Recently at MakaluMedia, we’ve succeeded in applying similar text classification principles to another unrelated problem area, with the intent of forcing the computer to do the tedious job it was invented for, allowing us super-apes, in turn, to spend more time under a palm tree on the nearby beach, sipping tinto de verano and working out answers to deep existential questions, or whatever else it is that one does on the beach (note to self: need more practice).

The exact details of this covert project will have to await its escape into the wild, should it ever evolve the capability for that. For the time being, some of the technically more interesting tidbits will have to do as fodder for my ramblings.

First, as with most of our internal development, and an ever-increasing percentage of our client projects, this system was developed using the high-productivity Ruby on Rails framework, and reached the magical 0.1.0 mark (i.e., pre-alpha, but usable enough to solve many of the developers’ own needs) in less than a man-week of intensive coding (not to forget the skimming of a good number of research papers related to the subject).

However, to ensure a permanent gap on the competition (after all, it sometimes seems like half the world has already jumped onto Rails), we also pulled out the big guns: the top-secret alien technology known as Lisp.

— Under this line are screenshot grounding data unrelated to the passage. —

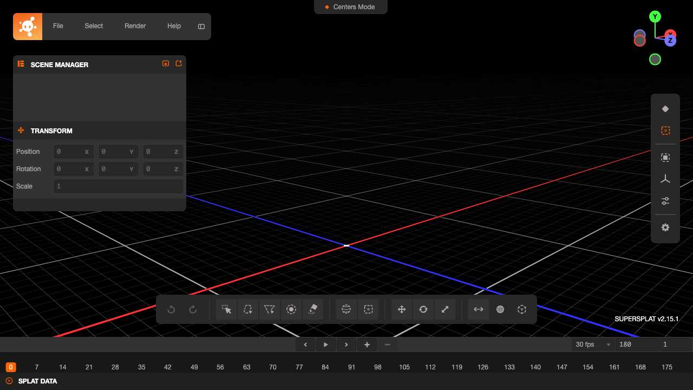Image resolution: width=693 pixels, height=390 pixels.
Task: Toggle grid visibility with the globe icon
Action: 500,309
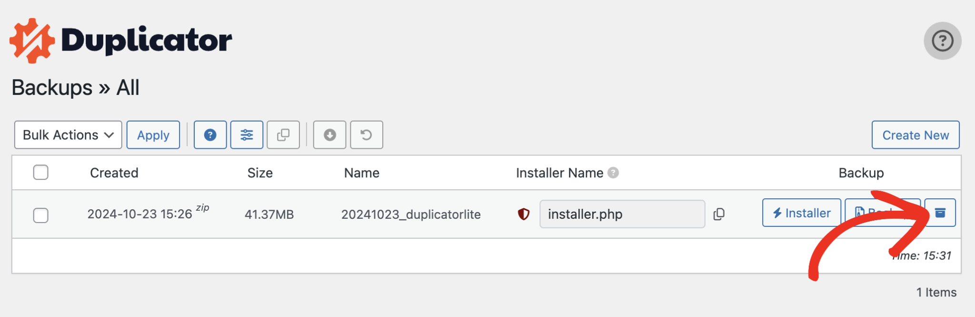
Task: Click the templates overlapping squares icon
Action: coord(283,135)
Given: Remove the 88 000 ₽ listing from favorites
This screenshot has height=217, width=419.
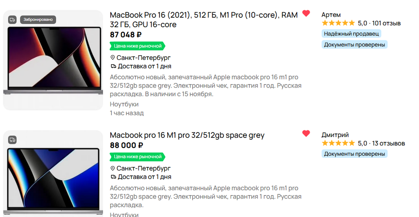Looking at the screenshot, I should pos(306,134).
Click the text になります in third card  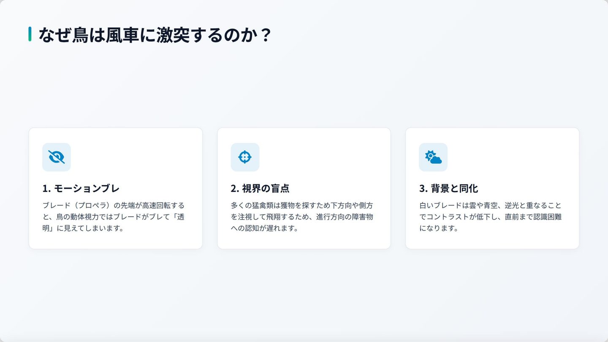pyautogui.click(x=439, y=228)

(Don’t be fooled by the devious code name, intended to confound us earthlings with spurious ideas relating to speech defects — this is seriously powerful stuff: exposure is guaranteed to subtly but permanently alter your brain structure in ways not yet fully understood. In fact, the aliens have theorized that the Universe may actually be one giant Quantum Lisp machine, explaining how it is possible that lots of irritating, seemingly superfluous parentheses can act as magic incantations conveying an apparently inexhaustible power as per the principle of Clarke’s Third Law. But that’s neither here nor there for our present purposes.)

In our case, we simply integrated into the Rails system an interpreter for a subset of Scheme, a Lisp derivative; thus no doubt confirming Greenspun’s Tenth Rule once again. (Well, to be fair, the Lisp interpreter in question is only some few hundred lines of fairly elegant Ruby code.)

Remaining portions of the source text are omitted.